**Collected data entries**
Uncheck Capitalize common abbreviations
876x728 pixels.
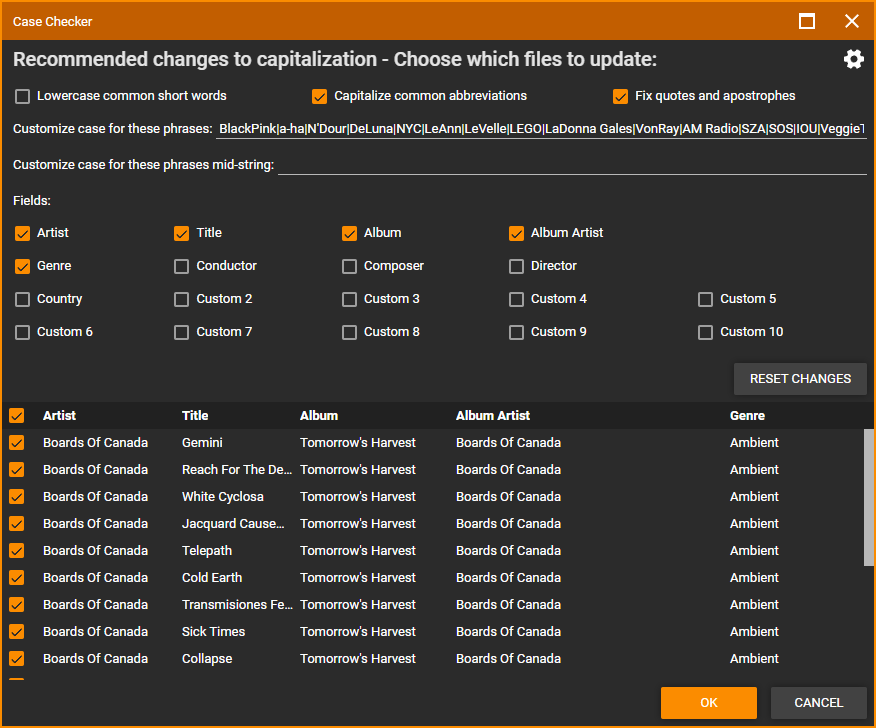pos(320,97)
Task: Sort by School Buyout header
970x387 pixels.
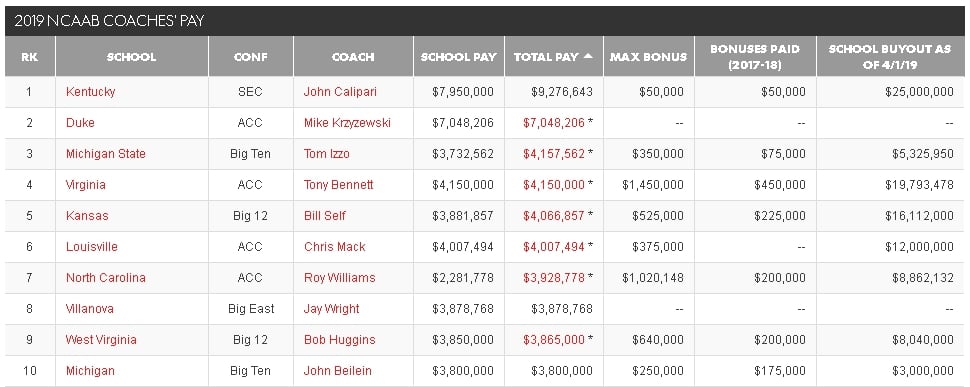Action: click(x=890, y=56)
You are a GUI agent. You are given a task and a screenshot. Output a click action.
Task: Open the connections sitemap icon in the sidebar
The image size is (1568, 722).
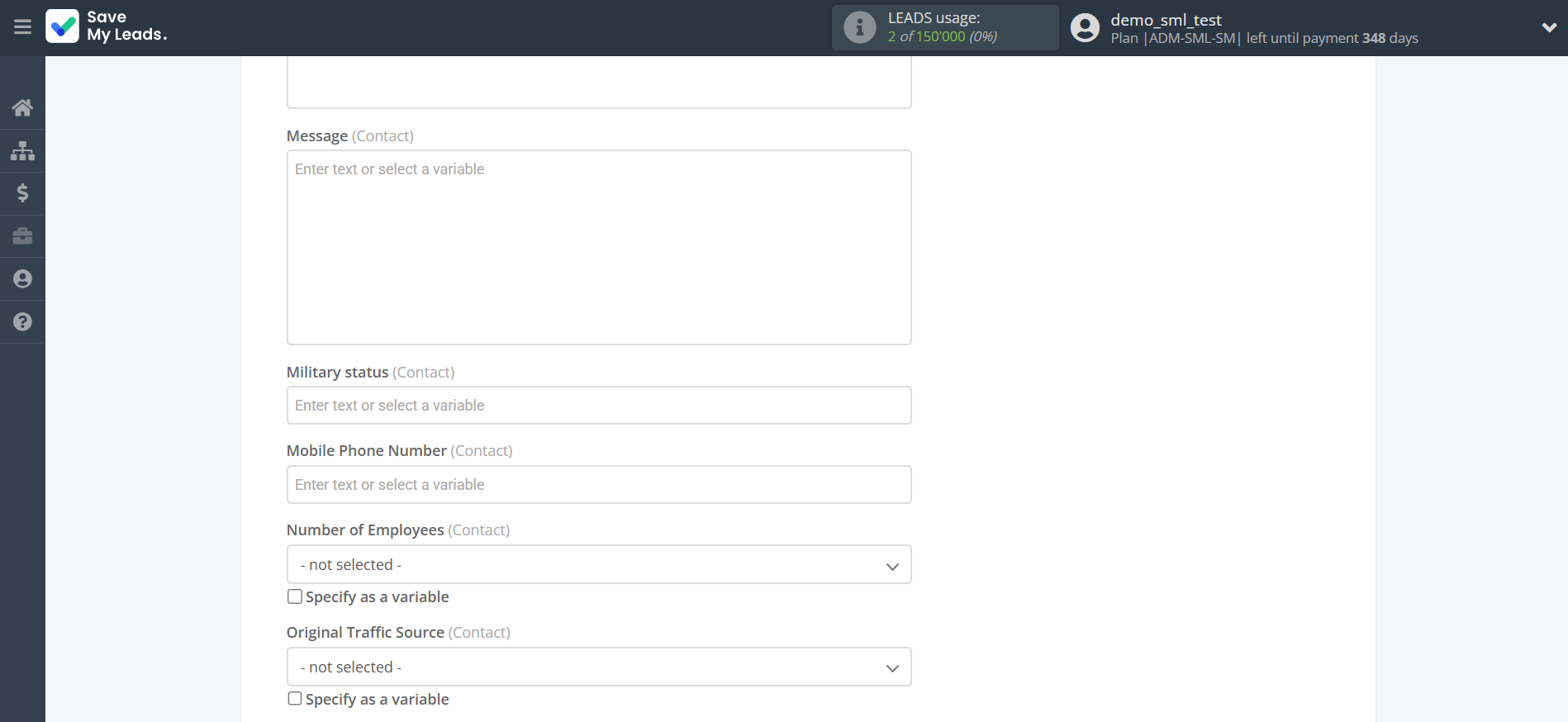pos(22,150)
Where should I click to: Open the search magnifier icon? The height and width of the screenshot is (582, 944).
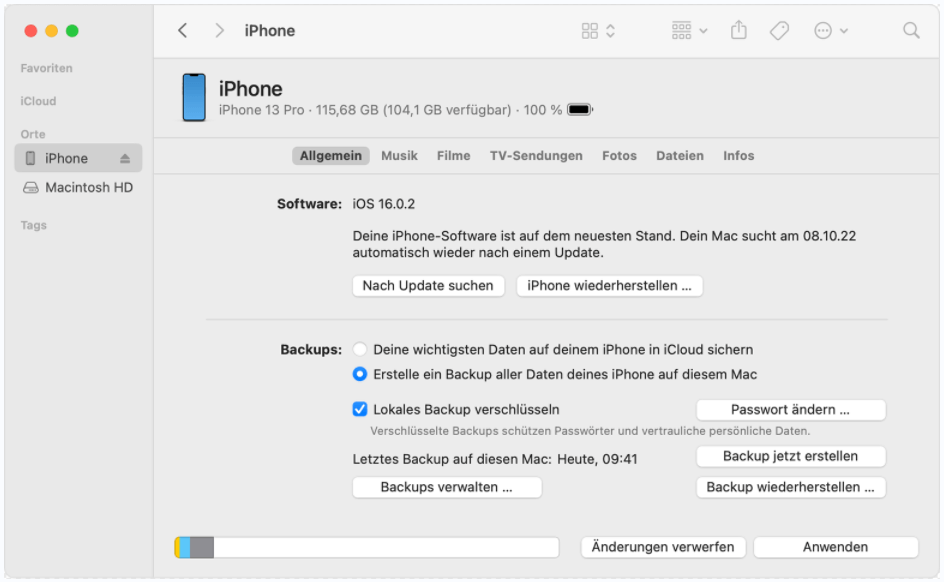pyautogui.click(x=911, y=31)
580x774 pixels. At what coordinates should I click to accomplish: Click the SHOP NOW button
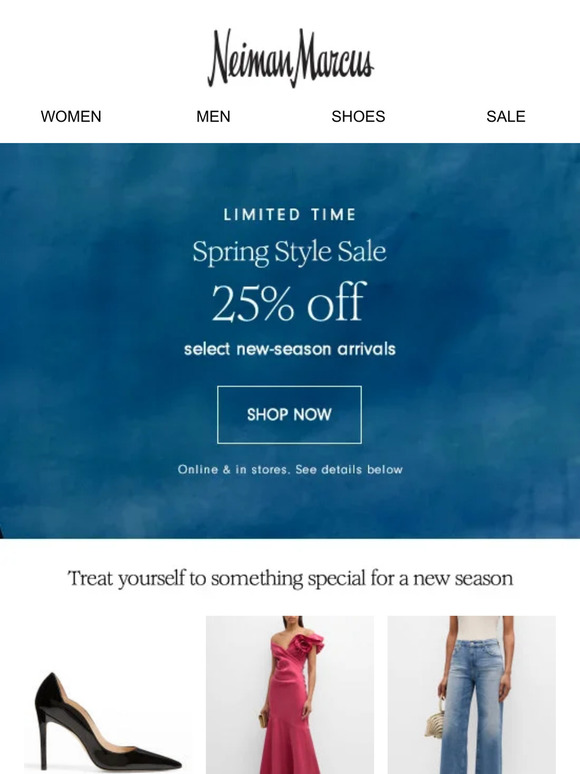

**What to work on**
Could you set down every entry again exactly as written, leaving out any pictures?

**Worked solution**
Uncheck Capitalize common abbreviations
876x728 pixels.
pos(320,97)
Task: Sort by School Buyout header
970x387 pixels.
Action: click(x=890, y=56)
You are a GUI agent. You are given a task and a screenshot. Output a click action.
Task: Open the connections sitemap icon in the sidebar
The image size is (1568, 722).
pos(22,150)
Where should I click to: Open the search magnifier icon? The height and width of the screenshot is (582, 944).
pyautogui.click(x=911, y=31)
580x774 pixels. At what coordinates should I click to accomplish: Click the SHOP NOW button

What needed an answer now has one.